The far-right arm of the Republican Party should be formally added to the Southern Poverty Law Center's list of hate groups. The venomous rhetoric spewed out by the likes of Carly Fiorina, Donald Trump and tea partiers in general stir up our home-grown radicals such as the recent clearly-deranged gunman at the Planned Parenthood Clinic in Colorado.

As he was taken into custody, the gunman reportedly said "no more baby parts." The comments were obviously made in response to the horrendous images claimed to have been viewed by Fiorina in a Planned Parenthood film. She described seeing a fetus on the table "its heart beating, its legs kicking" while it was kept alive in order to harvest its body parts. Such a description was abhorrent to pro-choice and anti-abortion activists alike.

As it turned out, the film was non-existent, yet Fiorina refused to admit she had lied. She and the other Republicans who perpetuated the lie should be ashamed of themselves.
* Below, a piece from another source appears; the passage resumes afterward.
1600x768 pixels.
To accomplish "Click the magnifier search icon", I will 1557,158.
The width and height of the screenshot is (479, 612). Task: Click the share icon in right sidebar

Even some mainstream Republicans have adopted the idiocy of the following scenarios: President Obama is a Kenyan and wants to seize the weapons of all Americans, Common Core is a secret plot to promote homosexuality and communism, military exercises in Texas were actually the first step to imposing martial law.

The SPLC summed this up perfectly: "Conspiracy theories are destructive to democracy, they substitute ignorance and suspicion for knowledge and reason, and make it that much harder to deal with the many problems ahead of us. As Francis Bacon suggested almost four centuries ago, conspiracy theories are a way for weak minds to deal with a complex world — and to wreck any chance for finding real solutions."